According to the National Institute of Mental Health, 26.2 percent of Americans above the age of 18 (meaning 1 in 4 adults) suffer from a mental disorder any given year. Mental disorders are the leading cause of disability in the United States and Canada. Some of the most common types of mental illness are mood disorders, which can be categorized as Major Depressive Disorder, Dysthymic Disorder, and Bipolar Disorder. About 20.9 million American adults have a mood disorder.
Major Depressive Disorder affects approximately 6.7 percent of the adult U.S population with it more commonly afflicting women than men. Although onset can start at any age, 30 years old is the average age of onset for mood disorders. This illness is also called Clinical Depression, Major Depression, Unipolar Depression, or Recurrent Depression and is characterized by pervasive and frequent low mood accompanied by low self-esteem and a loss of interest in previously enjoyable activities. Typically, the diagnosis for Major Depressive Disorder is founded on the patient’s self-reported experiences, behavior reported by friends and family, and a mental status evaluation.
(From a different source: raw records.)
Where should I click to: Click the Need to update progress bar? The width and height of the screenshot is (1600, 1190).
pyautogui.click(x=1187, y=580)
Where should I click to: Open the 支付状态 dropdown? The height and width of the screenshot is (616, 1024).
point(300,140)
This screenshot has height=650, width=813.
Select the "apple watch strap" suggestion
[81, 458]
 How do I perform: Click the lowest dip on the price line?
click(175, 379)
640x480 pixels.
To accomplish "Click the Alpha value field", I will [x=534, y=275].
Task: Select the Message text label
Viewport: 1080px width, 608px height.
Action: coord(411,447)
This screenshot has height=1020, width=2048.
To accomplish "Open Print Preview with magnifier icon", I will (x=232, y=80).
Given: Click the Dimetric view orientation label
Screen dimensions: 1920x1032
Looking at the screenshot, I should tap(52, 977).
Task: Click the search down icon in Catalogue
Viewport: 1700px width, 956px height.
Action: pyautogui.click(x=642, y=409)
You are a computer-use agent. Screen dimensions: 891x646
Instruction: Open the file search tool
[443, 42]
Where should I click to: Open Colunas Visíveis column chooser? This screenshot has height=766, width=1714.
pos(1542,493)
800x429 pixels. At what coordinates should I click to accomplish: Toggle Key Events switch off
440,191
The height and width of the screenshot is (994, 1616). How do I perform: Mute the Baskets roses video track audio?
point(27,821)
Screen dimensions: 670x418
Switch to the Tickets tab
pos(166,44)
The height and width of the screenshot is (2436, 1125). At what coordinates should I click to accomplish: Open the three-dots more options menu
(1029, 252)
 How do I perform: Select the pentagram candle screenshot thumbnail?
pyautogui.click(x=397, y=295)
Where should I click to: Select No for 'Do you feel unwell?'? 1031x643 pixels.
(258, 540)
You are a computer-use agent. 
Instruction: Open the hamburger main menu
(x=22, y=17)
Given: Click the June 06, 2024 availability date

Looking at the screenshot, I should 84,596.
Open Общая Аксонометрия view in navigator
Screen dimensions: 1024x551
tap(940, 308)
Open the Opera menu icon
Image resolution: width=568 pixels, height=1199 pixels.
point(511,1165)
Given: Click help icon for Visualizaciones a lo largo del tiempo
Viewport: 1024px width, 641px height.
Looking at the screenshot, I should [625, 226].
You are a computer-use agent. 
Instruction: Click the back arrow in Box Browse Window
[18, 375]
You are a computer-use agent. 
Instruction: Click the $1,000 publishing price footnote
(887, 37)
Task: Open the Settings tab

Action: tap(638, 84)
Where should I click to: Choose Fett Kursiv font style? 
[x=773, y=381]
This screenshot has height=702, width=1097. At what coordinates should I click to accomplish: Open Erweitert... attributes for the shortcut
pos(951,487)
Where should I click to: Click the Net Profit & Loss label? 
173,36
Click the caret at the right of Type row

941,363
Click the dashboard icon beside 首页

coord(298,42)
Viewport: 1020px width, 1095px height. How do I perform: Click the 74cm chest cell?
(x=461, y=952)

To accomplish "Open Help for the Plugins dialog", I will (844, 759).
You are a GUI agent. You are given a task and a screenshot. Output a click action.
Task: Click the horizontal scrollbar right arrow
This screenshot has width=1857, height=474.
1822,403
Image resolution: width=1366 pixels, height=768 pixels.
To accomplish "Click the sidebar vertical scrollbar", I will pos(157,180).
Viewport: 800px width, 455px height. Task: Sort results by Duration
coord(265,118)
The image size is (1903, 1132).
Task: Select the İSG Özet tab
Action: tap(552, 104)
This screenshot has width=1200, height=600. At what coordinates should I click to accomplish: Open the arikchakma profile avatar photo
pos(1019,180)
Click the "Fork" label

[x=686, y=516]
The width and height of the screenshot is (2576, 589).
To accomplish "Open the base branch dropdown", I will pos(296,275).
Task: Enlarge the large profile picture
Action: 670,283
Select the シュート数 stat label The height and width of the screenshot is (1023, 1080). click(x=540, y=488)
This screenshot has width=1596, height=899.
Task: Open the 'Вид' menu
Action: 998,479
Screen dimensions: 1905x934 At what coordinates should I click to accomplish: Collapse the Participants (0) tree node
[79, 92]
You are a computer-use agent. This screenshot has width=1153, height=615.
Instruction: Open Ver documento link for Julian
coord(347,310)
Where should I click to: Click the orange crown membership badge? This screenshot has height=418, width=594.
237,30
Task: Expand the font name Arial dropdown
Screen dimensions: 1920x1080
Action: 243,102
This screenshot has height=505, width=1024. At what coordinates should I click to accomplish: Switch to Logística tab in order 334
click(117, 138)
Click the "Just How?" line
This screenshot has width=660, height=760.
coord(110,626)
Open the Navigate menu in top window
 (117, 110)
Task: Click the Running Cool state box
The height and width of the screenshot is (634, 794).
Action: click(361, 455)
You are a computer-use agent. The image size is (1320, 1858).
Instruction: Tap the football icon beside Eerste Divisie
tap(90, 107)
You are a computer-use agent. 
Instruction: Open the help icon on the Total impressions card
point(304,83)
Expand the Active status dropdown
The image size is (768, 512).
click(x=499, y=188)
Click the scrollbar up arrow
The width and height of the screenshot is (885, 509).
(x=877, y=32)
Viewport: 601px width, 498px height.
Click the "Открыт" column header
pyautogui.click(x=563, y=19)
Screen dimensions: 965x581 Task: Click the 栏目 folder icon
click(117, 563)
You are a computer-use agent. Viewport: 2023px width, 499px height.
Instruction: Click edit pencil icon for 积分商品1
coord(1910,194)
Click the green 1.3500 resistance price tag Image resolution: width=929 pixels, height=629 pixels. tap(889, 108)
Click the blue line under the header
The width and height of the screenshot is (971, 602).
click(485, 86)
Dysthymic Disorder is also referred to as Dysthymia, Chronic Depression, and Neurotic Depression. It consists of the same physical and cognitive problems as found in Depression but with longer-lasting yet less severe symptoms. In order for one to be diagnosed with Dysthymia symptoms, meaning chronic or mild depression, must persist for at least two years.
Bipolar Disorder is characterized by periods of elevated mood called Mania followed by episodes of depression. During Mania an individual can feel abnormally happy, energetic, or excitable but will frequently make poor decisions due to unrealistic ideas or lack of regard for the consequences of their actions. The cause of Bipolar Disorder is still not entirely understood, however a combination of genetic and environmental risk factors are believed to play a role. Treatment for the illness involves mood stabilizing medication, such as Lithium, and psychotherapy.
Unfortunately, mental illness is still stigmatized in society. Although the stigma of mental illness is more related to context than appearance, it still remains a powerful and negative influence on social situations. Some of the myths associated with those suffering from a mental illness are that they are dangerous, incompetent, or are just merely weak individuals who cannot bear the burdens of daily life. However, these are all misconceptions. An appropriate medication regiment and therapy, along with the support of friends and family, can help individuals recover from many types of mental health issues.
Escaping the stressors of everyday life or imrpving one’s own mental health are excellent reasons to go abroad. Seeking refuge from loud and congested large cities or from a harshly cold climate can drastically improve one’s mental state. In fact, that is why a large number of North Americans travel to countries such as Mexico. If during your stay your mood does not seem to improve or worsens, there are plenty of facilities to visit in order to consult a professional.